Required work> Each record that follows must be printed exactly as given.

Data for the task>

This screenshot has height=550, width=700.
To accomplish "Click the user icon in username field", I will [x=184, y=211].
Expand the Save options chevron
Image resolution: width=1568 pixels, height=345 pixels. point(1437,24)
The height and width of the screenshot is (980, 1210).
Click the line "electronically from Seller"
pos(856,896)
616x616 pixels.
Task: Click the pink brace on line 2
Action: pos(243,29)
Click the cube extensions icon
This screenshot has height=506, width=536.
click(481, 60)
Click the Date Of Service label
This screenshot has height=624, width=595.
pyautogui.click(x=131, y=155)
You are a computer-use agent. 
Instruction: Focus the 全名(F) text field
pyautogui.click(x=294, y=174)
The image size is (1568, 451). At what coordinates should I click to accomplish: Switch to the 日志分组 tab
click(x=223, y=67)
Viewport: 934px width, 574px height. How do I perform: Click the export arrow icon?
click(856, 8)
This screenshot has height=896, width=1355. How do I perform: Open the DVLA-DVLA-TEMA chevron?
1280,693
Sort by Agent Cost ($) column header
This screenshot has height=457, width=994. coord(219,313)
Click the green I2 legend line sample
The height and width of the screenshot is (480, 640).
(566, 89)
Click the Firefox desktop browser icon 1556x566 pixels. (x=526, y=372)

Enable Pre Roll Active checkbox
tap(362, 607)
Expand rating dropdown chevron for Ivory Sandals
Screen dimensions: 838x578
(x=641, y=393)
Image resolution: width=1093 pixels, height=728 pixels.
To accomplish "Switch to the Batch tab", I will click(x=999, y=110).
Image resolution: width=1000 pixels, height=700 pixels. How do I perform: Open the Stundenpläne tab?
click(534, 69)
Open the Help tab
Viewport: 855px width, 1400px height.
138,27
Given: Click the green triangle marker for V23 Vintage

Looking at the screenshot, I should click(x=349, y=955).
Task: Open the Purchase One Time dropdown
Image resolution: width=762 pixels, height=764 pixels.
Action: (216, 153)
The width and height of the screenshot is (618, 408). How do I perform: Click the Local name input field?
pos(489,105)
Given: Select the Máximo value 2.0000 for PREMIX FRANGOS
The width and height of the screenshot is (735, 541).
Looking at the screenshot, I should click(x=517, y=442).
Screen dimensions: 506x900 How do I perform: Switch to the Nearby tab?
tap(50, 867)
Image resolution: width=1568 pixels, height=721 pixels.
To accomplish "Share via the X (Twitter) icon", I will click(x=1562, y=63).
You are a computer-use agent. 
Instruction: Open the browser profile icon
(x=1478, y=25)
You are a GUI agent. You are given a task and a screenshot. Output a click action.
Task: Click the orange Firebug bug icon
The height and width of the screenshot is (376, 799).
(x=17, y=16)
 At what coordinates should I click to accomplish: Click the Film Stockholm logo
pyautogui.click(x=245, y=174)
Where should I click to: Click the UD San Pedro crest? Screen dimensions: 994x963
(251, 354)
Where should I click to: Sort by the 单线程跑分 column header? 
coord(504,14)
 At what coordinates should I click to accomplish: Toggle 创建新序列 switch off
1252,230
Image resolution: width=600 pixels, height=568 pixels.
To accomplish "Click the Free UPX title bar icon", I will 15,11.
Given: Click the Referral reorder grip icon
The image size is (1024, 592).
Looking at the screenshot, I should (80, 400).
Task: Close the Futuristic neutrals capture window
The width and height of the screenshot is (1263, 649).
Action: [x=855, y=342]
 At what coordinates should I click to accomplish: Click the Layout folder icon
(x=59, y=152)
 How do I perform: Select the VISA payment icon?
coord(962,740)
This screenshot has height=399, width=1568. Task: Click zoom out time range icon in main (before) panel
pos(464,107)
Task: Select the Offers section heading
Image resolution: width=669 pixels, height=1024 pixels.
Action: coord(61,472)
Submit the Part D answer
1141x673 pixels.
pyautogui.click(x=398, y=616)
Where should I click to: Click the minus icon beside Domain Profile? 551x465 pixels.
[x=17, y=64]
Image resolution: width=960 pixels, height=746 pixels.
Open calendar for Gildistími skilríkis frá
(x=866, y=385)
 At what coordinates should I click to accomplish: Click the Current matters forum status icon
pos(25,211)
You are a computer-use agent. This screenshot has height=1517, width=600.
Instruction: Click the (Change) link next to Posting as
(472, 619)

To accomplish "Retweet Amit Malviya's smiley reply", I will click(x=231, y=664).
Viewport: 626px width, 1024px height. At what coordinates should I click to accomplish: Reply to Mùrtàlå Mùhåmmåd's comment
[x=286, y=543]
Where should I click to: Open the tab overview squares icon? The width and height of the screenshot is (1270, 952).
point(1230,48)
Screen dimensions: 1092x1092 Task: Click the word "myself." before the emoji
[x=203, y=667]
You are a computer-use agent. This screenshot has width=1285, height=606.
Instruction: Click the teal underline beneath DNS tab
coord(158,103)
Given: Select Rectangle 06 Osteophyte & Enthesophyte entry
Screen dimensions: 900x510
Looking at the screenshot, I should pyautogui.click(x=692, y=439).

Expected output>
This screenshot has height=550, width=700.
To accomplish "Click the user icon in username field", I will [x=184, y=211].
Expand the Save options chevron
Image resolution: width=1568 pixels, height=345 pixels. point(1437,24)
The height and width of the screenshot is (980, 1210).
Click the line "electronically from Seller"
pos(856,896)
616x616 pixels.
Task: Click the pink brace on line 2
Action: pos(243,29)
Click the cube extensions icon
This screenshot has height=506, width=536.
click(481, 60)
Click the Date Of Service label
This screenshot has height=624, width=595.
pyautogui.click(x=131, y=155)
You are a computer-use agent. 
Instruction: Focus the 全名(F) text field
pyautogui.click(x=294, y=174)
The image size is (1568, 451). At what coordinates should I click to accomplish: Switch to the 日志分组 tab
click(x=223, y=67)
Viewport: 934px width, 574px height. How do I perform: Click the export arrow icon?
click(856, 8)
This screenshot has height=896, width=1355. How do I perform: Open the DVLA-DVLA-TEMA chevron?
1280,693
Sort by Agent Cost ($) column header
This screenshot has height=457, width=994. coord(219,313)
Click the green I2 legend line sample
The height and width of the screenshot is (480, 640).
(566, 89)
Click the Firefox desktop browser icon 1556x566 pixels. (x=526, y=372)

Enable Pre Roll Active checkbox
tap(362, 607)
Expand rating dropdown chevron for Ivory Sandals
Screen dimensions: 838x578
(x=641, y=393)
Image resolution: width=1093 pixels, height=728 pixels.
To accomplish "Switch to the Batch tab", I will click(x=999, y=110).
Image resolution: width=1000 pixels, height=700 pixels. How do I perform: Open the Stundenpläne tab?
click(534, 69)
Open the Help tab
Viewport: 855px width, 1400px height.
138,27
Given: Click the green triangle marker for V23 Vintage

Looking at the screenshot, I should click(x=349, y=955).
Task: Open the Purchase One Time dropdown
Image resolution: width=762 pixels, height=764 pixels.
Action: (216, 153)
The width and height of the screenshot is (618, 408). How do I perform: Click the Local name input field?
pos(489,105)
Given: Select the Máximo value 2.0000 for PREMIX FRANGOS
The width and height of the screenshot is (735, 541).
Looking at the screenshot, I should click(x=517, y=442).
Screen dimensions: 506x900 How do I perform: Switch to the Nearby tab?
tap(50, 867)
Image resolution: width=1568 pixels, height=721 pixels.
To accomplish "Share via the X (Twitter) icon", I will click(x=1562, y=63).
You are a computer-use agent. 
Instruction: Open the browser profile icon
(x=1478, y=25)
You are a GUI agent. You are given a task and a screenshot. Output a click action.
Task: Click the orange Firebug bug icon
The height and width of the screenshot is (376, 799).
(x=17, y=16)
 At what coordinates should I click to accomplish: Click the Film Stockholm logo
pyautogui.click(x=245, y=174)
Where should I click to: Click the UD San Pedro crest? Screen dimensions: 994x963
(251, 354)
Where should I click to: Sort by the 单线程跑分 column header? 
coord(504,14)
 At what coordinates should I click to accomplish: Toggle 创建新序列 switch off
1252,230
Image resolution: width=600 pixels, height=568 pixels.
To accomplish "Click the Free UPX title bar icon", I will 15,11.
Given: Click the Referral reorder grip icon
The image size is (1024, 592).
Looking at the screenshot, I should (80, 400).
Task: Close the Futuristic neutrals capture window
The width and height of the screenshot is (1263, 649).
Action: [x=855, y=342]
 At what coordinates should I click to accomplish: Click the Layout folder icon
(x=59, y=152)
 How do I perform: Select the VISA payment icon?
coord(962,740)
This screenshot has height=399, width=1568. Task: Click zoom out time range icon in main (before) panel
pos(464,107)
Task: Select the Offers section heading
Image resolution: width=669 pixels, height=1024 pixels.
Action: coord(61,472)
Submit the Part D answer
1141x673 pixels.
pyautogui.click(x=398, y=616)
Where should I click to: Click the minus icon beside Domain Profile? 551x465 pixels.
[x=17, y=64]
Image resolution: width=960 pixels, height=746 pixels.
Open calendar for Gildistími skilríkis frá
(x=866, y=385)
 At what coordinates should I click to accomplish: Click the Current matters forum status icon
pos(25,211)
You are a computer-use agent. This screenshot has height=1517, width=600.
Instruction: Click the (Change) link next to Posting as
(472, 619)

To accomplish "Retweet Amit Malviya's smiley reply", I will click(x=231, y=664).
Viewport: 626px width, 1024px height. At what coordinates should I click to accomplish: Reply to Mùrtàlå Mùhåmmåd's comment
[x=286, y=543]
Where should I click to: Open the tab overview squares icon? The width and height of the screenshot is (1270, 952).
point(1230,48)
Screen dimensions: 1092x1092 Task: Click the word "myself." before the emoji
[x=203, y=667]
You are a computer-use agent. This screenshot has width=1285, height=606.
Instruction: Click the teal underline beneath DNS tab
coord(158,103)
Given: Select Rectangle 06 Osteophyte & Enthesophyte entry
Screen dimensions: 900x510
Looking at the screenshot, I should pyautogui.click(x=692, y=439).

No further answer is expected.